▶ DIRECTIONS FOR THIS TASK:
Return the data. Every word must match.

[Pixel coordinate grounding data]
########
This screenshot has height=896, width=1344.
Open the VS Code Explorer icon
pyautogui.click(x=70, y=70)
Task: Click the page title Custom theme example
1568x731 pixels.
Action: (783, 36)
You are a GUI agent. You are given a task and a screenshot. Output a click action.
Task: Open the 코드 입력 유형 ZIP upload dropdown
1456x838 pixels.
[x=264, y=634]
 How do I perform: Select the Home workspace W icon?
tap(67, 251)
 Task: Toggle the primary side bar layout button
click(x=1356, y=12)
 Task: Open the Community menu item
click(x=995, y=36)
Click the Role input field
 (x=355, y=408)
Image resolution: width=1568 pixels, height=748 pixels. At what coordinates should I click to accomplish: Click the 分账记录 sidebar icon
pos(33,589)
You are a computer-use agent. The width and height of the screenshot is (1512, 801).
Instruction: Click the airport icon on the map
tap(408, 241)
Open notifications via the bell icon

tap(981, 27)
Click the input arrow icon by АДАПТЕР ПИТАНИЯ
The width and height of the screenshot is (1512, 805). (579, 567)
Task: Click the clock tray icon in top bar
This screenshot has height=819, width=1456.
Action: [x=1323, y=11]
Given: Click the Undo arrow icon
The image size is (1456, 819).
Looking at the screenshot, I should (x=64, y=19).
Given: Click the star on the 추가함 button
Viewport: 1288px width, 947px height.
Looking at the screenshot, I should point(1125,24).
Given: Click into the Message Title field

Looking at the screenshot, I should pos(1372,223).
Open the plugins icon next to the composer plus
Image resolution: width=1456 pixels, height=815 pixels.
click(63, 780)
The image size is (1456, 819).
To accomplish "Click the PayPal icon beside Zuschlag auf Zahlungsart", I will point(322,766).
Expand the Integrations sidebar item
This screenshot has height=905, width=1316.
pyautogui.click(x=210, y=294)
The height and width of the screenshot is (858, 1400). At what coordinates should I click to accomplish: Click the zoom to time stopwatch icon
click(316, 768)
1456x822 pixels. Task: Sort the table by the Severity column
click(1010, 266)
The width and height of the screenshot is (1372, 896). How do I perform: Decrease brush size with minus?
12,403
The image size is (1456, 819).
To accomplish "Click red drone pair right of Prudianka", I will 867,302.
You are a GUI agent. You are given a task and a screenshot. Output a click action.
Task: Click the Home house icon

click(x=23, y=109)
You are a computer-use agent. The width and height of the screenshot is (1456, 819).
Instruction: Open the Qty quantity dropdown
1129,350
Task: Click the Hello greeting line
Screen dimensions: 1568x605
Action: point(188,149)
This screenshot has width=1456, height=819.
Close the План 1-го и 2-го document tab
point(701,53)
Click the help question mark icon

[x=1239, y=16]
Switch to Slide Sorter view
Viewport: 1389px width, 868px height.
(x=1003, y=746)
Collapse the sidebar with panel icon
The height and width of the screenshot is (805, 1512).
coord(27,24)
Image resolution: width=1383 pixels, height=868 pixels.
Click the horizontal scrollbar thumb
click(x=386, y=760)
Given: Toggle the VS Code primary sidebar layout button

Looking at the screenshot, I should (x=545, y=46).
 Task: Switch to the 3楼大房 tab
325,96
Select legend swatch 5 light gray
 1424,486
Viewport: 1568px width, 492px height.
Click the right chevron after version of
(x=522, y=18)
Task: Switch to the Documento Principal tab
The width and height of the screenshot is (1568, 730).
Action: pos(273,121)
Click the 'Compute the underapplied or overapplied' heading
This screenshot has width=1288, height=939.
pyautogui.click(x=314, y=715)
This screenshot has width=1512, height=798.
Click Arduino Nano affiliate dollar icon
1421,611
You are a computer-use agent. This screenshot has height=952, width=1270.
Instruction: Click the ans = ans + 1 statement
########
▶ RESPONSE TO THIS TASK:
This screenshot has height=896, width=1344.
Open the VS Code Explorer icon
pyautogui.click(x=70, y=70)
Task: Click the page title Custom theme example
1568x731 pixels.
Action: (783, 36)
You are a GUI agent. You are given a task and a screenshot. Output a click action.
Task: Open the 코드 입력 유형 ZIP upload dropdown
1456x838 pixels.
[x=264, y=634]
 How do I perform: Select the Home workspace W icon?
tap(67, 251)
 Task: Toggle the primary side bar layout button
click(x=1356, y=12)
 Task: Open the Community menu item
click(x=995, y=36)
Click the Role input field
 (x=355, y=408)
Image resolution: width=1568 pixels, height=748 pixels. At what coordinates should I click to accomplish: Click the 分账记录 sidebar icon
pos(33,589)
You are a computer-use agent. The width and height of the screenshot is (1512, 801).
Instruction: Click the airport icon on the map
tap(408, 241)
Open notifications via the bell icon

tap(981, 27)
Click the input arrow icon by АДАПТЕР ПИТАНИЯ
The width and height of the screenshot is (1512, 805). (579, 567)
Task: Click the clock tray icon in top bar
This screenshot has height=819, width=1456.
Action: [x=1323, y=11]
Given: Click the Undo arrow icon
The image size is (1456, 819).
Looking at the screenshot, I should (x=64, y=19).
Given: Click the star on the 추가함 button
Viewport: 1288px width, 947px height.
Looking at the screenshot, I should point(1125,24).
Given: Click into the Message Title field

Looking at the screenshot, I should pos(1372,223).
Open the plugins icon next to the composer plus
Image resolution: width=1456 pixels, height=815 pixels.
click(63, 780)
The image size is (1456, 819).
To accomplish "Click the PayPal icon beside Zuschlag auf Zahlungsart", I will point(322,766).
Expand the Integrations sidebar item
This screenshot has height=905, width=1316.
pyautogui.click(x=210, y=294)
The height and width of the screenshot is (858, 1400). At what coordinates should I click to accomplish: Click the zoom to time stopwatch icon
click(316, 768)
1456x822 pixels. Task: Sort the table by the Severity column
click(1010, 266)
The width and height of the screenshot is (1372, 896). How do I perform: Decrease brush size with minus?
12,403
The image size is (1456, 819).
To accomplish "Click red drone pair right of Prudianka", I will 867,302.
You are a GUI agent. You are given a task and a screenshot. Output a click action.
Task: Click the Home house icon

click(x=23, y=109)
You are a computer-use agent. The width and height of the screenshot is (1456, 819).
Instruction: Open the Qty quantity dropdown
1129,350
Task: Click the Hello greeting line
Screen dimensions: 1568x605
Action: point(188,149)
This screenshot has width=1456, height=819.
Close the План 1-го и 2-го document tab
point(701,53)
Click the help question mark icon

[x=1239, y=16]
Switch to Slide Sorter view
Viewport: 1389px width, 868px height.
(x=1003, y=746)
Collapse the sidebar with panel icon
The height and width of the screenshot is (805, 1512).
coord(27,24)
Image resolution: width=1383 pixels, height=868 pixels.
Click the horizontal scrollbar thumb
click(x=386, y=760)
Given: Toggle the VS Code primary sidebar layout button

Looking at the screenshot, I should (x=545, y=46).
 Task: Switch to the 3楼大房 tab
325,96
Select legend swatch 5 light gray
 1424,486
Viewport: 1568px width, 492px height.
Click the right chevron after version of
(x=522, y=18)
Task: Switch to the Documento Principal tab
The width and height of the screenshot is (1568, 730).
Action: pos(273,121)
Click the 'Compute the underapplied or overapplied' heading
This screenshot has width=1288, height=939.
pyautogui.click(x=314, y=715)
This screenshot has width=1512, height=798.
Click Arduino Nano affiliate dollar icon
1421,611
You are a computer-use agent. This screenshot has height=952, width=1270.
Instruction: Click the ans = ans + 1 statement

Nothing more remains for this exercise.